Court of the Judiciary
The Court of the Judiciary is the state disciplinary body responsible for investigating complaints against judges. The court is composed of 16 members who are appointed as follows:
- any combination of three judges from the Court of Appeals and Court of Criminal Appeals appointed by the Supreme Court;
- one trial judge from each grand division appointed by the Supreme Court;
- one practicing attorney from each grand division appointed by the Tennessee Bar Association;
- three public members, one of whom is appointed by the speaker of the Senate, one by the Speaker of the House of Representatives and one by the governor;
- one general sessions or juvenile court judge from each grand division appointed by the Supreme Court;
- and one municipal court judge appointed by the Supreme Court.
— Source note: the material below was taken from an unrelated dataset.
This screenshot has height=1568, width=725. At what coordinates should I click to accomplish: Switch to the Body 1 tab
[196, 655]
The members of the court select from among themselves a presiding judge. Each member serves without compensation for a term of four years and is eligible for reappointment to one additional term. The court is authorized to hire a disciplinary counsel and other staff as necessary.
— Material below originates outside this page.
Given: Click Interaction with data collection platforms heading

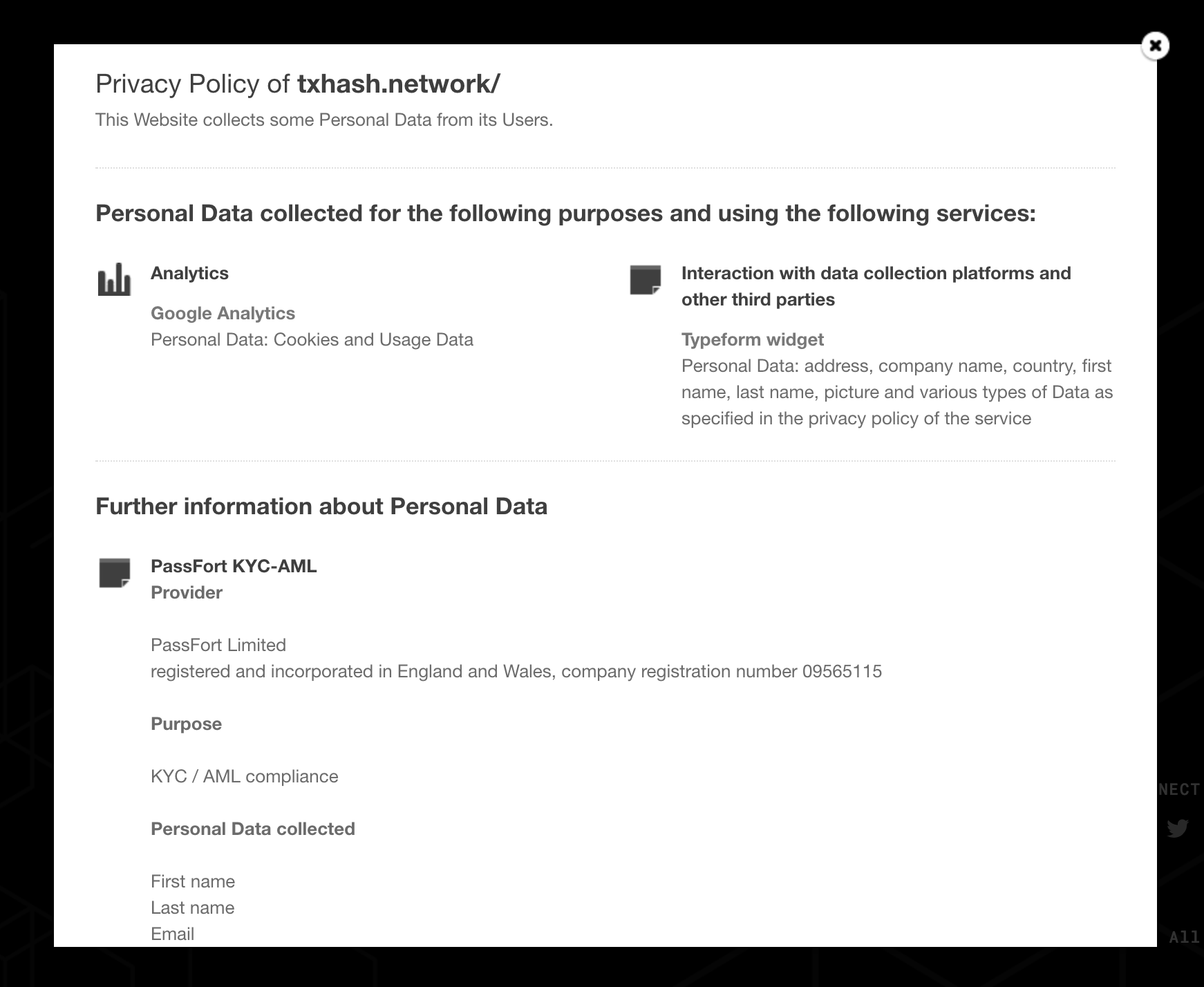Looking at the screenshot, I should pos(876,286).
Disciplinary Counsel. Disciplinary counsel for the court receives and screens complaints against judges. Complaints must be made in writing and be notarized. After receiving a complaint, disciplinary counsel refers the matter to an investigative panel of the court. Counsel continues to assist in preliminary and full investigations, keeps complainants informed on the status of the case, and when necessary, files and prosecutes formal charges.
Investigative Panel. Investigative panels are appointed by the presiding judge and composed of three court members. Panels conduct an initial review of the complaint and either authorize a full investigation or dismiss the matter. If a full investigation is ordered, the matter is returned to disciplinary counsel for an investigation and recommendation. The counsel’s report is then reviewed by the investigative panel, which may approve, modify or disapprove the recommendation. If the panel believes there is probable cause that a judge has committed a judicial offense, it has three options: it may direct disciplinary counsel to file formal charges, propose that the judge consent to private admonition or propose that the judge consent to a deferred disciplinary agreement, which requires remedial activity such as continuing legal education.
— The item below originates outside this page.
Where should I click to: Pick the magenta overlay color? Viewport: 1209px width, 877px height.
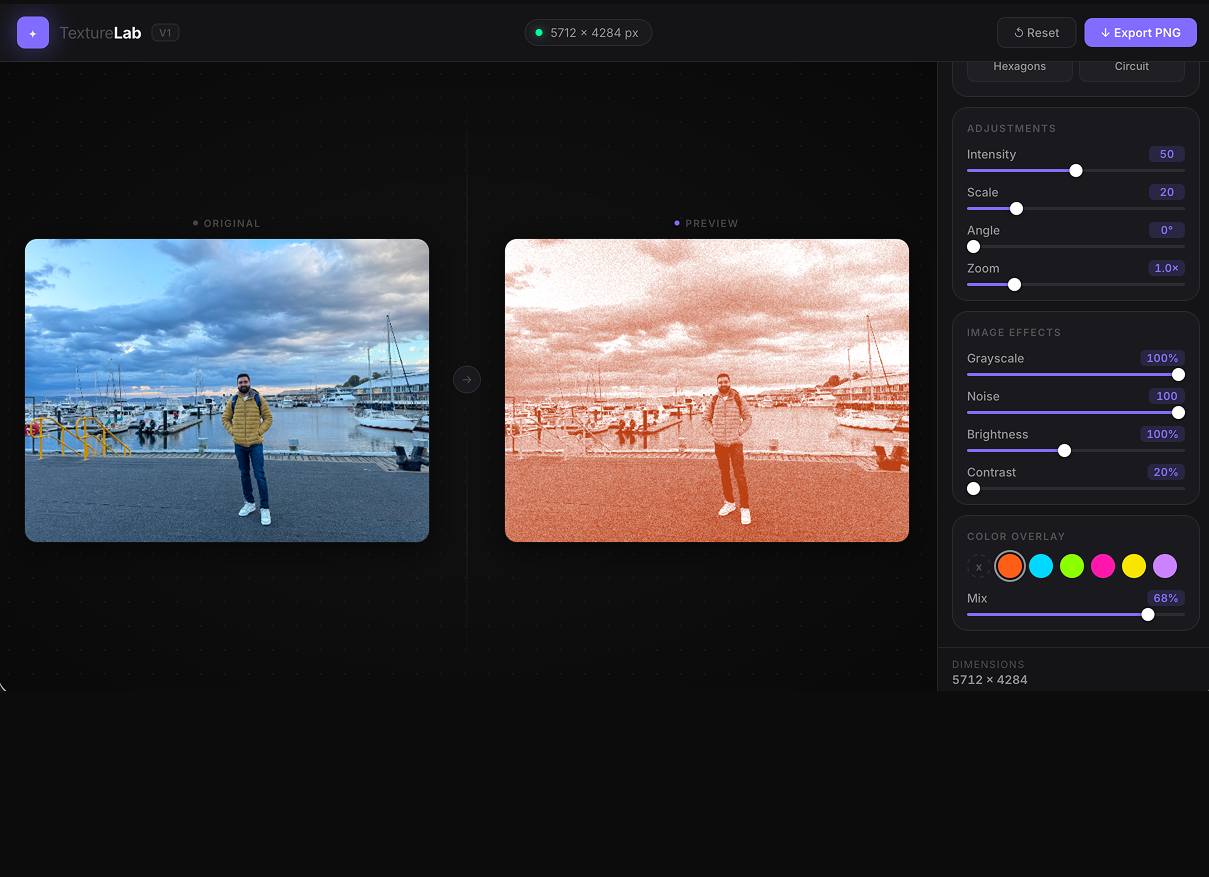pos(1103,566)
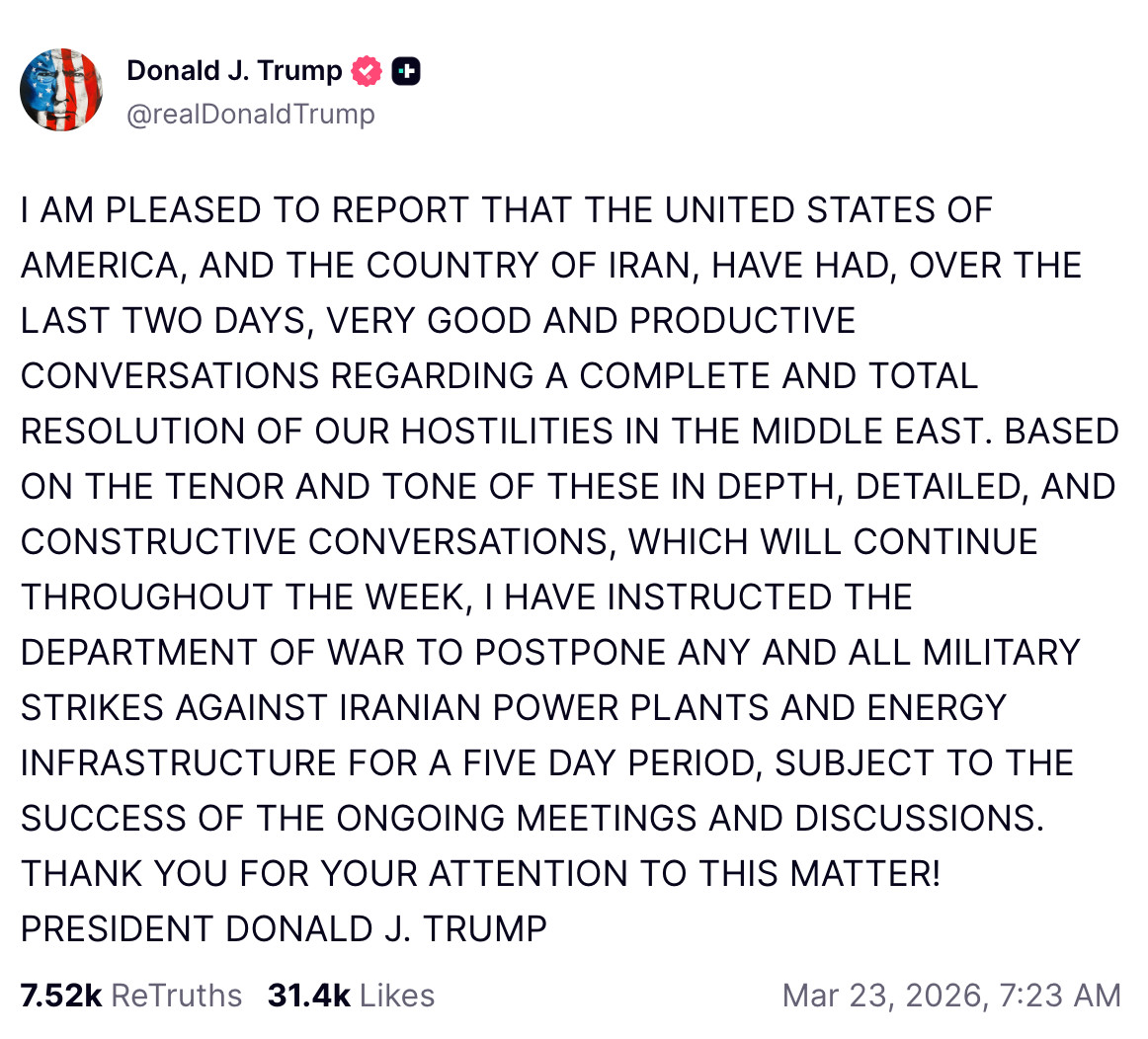Screen dimensions: 1148x1039
Task: Click the black plus badge icon
Action: [x=406, y=72]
Hearing Panel. If formal charges are filed, the proceeding moves to a hearing panel of the court. The hearing panel is comprised of all members of the court except for those members who served on the investigative panel. The presiding judge rules on the admission or exclusion of evidence; however, his decisions may be appealed to the full court. Following a trial, the hearing panel may impose sanctions or dismiss the case.
Available Sanctions. The following sanctions are available to the court upon completion of a trial: suspension with pay, limitations on the performance of judicial duties, private letters of reprimand, private censures, deferred disciplinary agreements, public letters of reprimand, public censures or recommendations for removal from office. If the court recommends removal from office, the recommendation is transmitted to the legislature for potential impeachment proceedings. The court may also refer judicial misconduct to the Board of Professional Responsibility for an evaluation of whether the judge’s law license should be suspended or revoked. Upon the imposition of discipline, an aggrieved judge may appeal the court’s judgment to the Supreme Court within 30 days. Within 15 days after all briefs are filed, the Supreme Court is to hear oral arguments in the case and issue a written opinion within 30 days. Its judgments are final.